* _Supplied data_:
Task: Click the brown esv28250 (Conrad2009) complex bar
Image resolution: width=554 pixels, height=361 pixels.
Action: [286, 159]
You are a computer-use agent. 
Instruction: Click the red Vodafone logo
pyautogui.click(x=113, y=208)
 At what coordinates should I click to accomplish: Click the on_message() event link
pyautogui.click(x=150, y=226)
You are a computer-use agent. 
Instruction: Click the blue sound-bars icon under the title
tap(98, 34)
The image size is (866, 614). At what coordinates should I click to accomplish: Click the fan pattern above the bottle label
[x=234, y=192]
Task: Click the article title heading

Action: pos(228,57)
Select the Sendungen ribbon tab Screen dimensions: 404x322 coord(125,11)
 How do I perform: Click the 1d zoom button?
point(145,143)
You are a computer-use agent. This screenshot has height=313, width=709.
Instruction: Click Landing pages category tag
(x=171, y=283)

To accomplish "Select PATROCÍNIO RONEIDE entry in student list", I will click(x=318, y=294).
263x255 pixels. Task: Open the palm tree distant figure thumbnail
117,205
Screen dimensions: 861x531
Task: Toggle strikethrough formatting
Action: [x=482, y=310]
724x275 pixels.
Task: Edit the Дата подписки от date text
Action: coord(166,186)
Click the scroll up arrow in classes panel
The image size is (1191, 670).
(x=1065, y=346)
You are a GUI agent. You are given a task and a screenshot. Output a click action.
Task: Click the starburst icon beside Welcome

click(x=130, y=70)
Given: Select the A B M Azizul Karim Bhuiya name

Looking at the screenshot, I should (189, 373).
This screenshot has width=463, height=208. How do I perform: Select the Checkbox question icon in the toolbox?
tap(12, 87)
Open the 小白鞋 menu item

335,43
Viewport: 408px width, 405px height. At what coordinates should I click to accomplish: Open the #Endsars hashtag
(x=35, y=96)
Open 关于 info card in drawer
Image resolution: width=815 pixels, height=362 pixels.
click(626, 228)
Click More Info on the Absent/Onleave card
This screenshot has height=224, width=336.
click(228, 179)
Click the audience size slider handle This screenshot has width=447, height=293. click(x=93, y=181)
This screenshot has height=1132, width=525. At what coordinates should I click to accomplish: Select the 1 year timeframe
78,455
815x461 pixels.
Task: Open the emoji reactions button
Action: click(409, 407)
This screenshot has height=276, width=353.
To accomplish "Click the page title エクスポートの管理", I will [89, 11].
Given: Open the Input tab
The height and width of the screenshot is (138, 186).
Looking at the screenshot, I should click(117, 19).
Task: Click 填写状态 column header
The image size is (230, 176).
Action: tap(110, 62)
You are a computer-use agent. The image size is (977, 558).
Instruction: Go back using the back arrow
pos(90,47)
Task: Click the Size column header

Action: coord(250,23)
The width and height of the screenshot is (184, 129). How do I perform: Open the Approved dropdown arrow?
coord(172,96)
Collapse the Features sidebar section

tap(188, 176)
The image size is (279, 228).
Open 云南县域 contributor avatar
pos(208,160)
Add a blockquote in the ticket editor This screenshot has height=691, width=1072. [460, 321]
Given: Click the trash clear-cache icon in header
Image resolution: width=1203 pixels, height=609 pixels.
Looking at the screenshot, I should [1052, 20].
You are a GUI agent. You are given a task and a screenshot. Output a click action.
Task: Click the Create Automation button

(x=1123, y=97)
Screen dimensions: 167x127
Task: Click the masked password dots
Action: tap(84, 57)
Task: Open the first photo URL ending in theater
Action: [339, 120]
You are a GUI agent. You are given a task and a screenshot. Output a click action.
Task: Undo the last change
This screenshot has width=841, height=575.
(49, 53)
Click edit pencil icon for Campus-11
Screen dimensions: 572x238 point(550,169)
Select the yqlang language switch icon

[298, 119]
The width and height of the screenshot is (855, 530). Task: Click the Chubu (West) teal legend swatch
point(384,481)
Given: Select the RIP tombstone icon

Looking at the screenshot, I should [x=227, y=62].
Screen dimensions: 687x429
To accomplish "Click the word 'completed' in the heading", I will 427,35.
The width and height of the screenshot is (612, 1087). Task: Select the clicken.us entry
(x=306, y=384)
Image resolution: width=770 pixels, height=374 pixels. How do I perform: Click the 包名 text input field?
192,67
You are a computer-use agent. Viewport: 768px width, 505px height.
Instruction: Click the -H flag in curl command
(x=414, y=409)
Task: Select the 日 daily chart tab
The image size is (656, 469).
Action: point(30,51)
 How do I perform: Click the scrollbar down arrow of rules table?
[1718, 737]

* _Task description_:
Counting the lines above that hold "will", reply with the number and no other words.

* _Exercise result_:
3